■ What the task asks ■
Narrow the data below down to the lines containing "Información".

Start of Source data

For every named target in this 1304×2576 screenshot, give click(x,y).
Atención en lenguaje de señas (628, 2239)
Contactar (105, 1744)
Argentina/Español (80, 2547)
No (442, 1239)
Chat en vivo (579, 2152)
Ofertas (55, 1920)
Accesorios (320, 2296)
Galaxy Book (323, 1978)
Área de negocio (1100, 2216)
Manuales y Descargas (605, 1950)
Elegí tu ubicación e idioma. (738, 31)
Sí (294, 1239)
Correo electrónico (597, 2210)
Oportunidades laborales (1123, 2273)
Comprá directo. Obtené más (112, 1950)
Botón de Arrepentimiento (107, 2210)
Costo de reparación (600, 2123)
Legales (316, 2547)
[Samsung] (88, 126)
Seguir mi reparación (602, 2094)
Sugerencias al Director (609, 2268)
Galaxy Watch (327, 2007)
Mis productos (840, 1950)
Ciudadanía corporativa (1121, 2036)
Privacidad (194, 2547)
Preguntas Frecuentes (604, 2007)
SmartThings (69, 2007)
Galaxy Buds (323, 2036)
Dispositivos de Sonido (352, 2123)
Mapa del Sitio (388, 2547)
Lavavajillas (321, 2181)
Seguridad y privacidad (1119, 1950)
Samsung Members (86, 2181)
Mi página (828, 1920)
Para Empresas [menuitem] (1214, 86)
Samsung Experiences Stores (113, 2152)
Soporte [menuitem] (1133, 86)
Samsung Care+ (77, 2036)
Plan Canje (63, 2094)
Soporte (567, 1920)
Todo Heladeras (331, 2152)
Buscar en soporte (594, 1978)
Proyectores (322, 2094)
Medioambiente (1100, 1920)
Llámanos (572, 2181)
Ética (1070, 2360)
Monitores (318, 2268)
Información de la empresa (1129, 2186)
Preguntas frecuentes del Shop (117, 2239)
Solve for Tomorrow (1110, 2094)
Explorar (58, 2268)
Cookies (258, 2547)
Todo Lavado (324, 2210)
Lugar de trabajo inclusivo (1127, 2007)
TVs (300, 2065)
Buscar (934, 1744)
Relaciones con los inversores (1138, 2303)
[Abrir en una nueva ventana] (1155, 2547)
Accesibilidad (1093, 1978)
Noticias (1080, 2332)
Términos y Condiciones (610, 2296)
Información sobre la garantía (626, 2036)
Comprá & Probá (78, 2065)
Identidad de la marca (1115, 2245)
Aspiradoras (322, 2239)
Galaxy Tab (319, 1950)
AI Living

End of Source data

■ Reply to the exercise ■
Información de la empresa (1129, 2186)
Información sobre la garantía (626, 2036)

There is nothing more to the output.